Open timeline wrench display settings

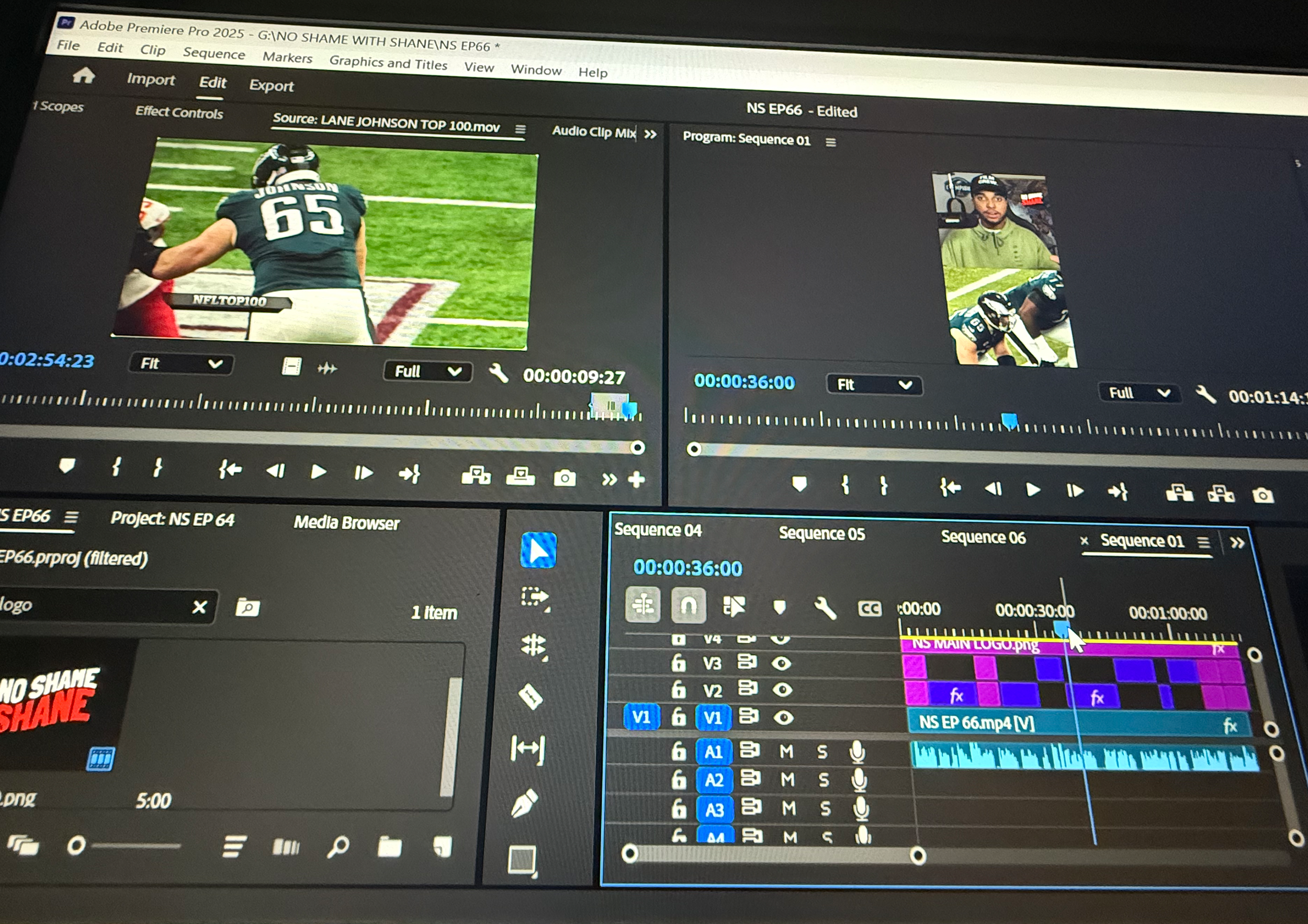pyautogui.click(x=825, y=609)
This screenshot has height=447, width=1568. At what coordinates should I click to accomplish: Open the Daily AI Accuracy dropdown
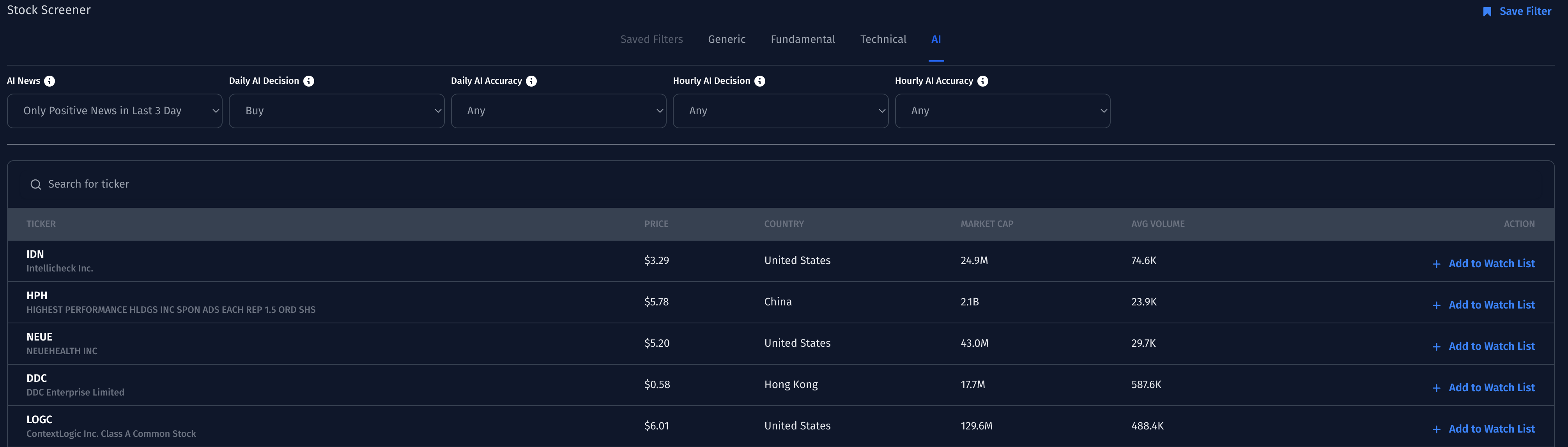[558, 111]
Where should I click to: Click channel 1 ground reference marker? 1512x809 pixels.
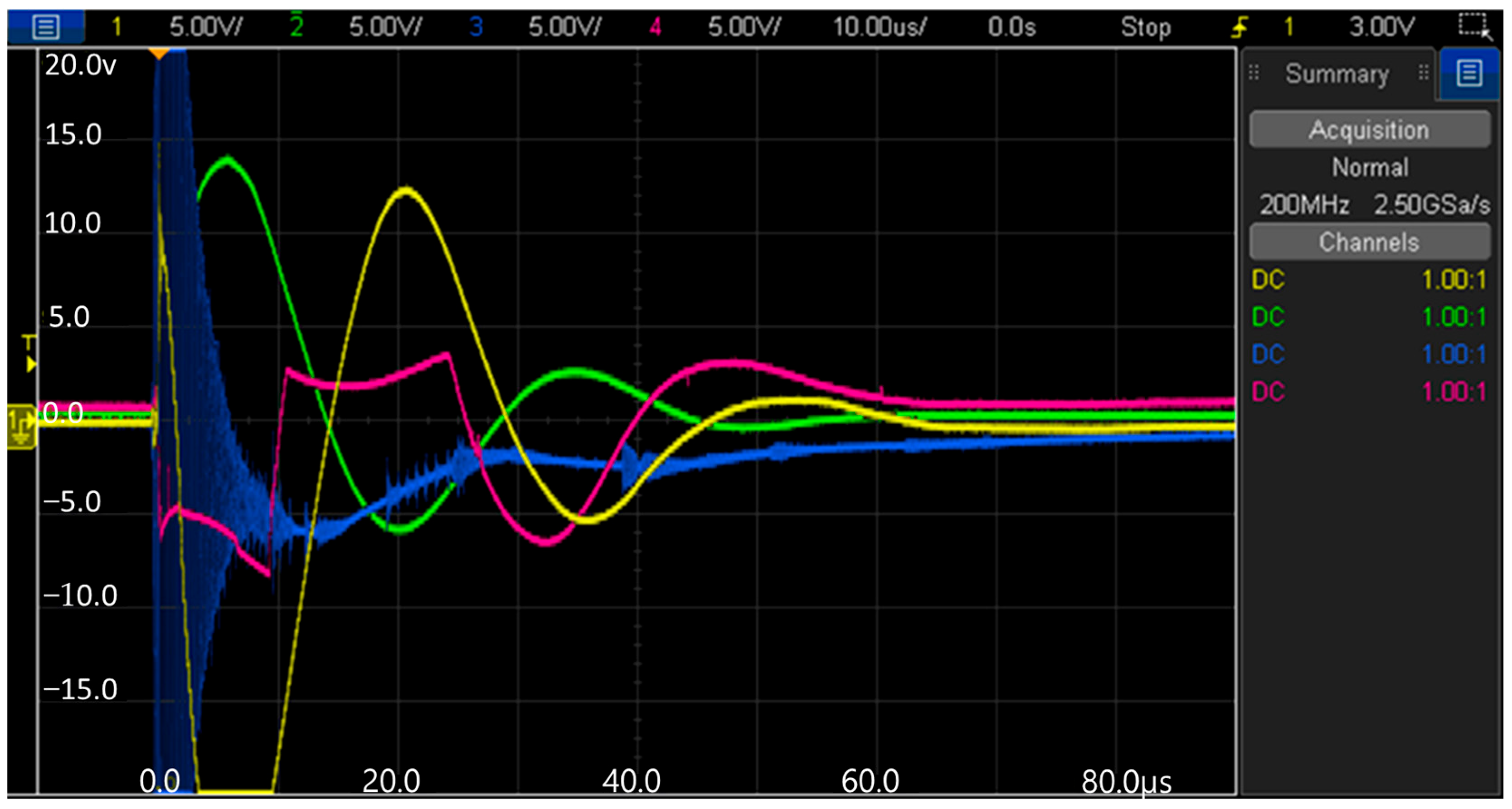click(x=21, y=427)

- [YOUR OBJECTIVE] Output exactly the lines from the one containing "Where should I" through the last line of the records above, both included, leaving out any pictures.

- [SOLUTION]
Where should I click to: Click channel 1 ground reference marker? 1512x809 pixels.
click(x=21, y=427)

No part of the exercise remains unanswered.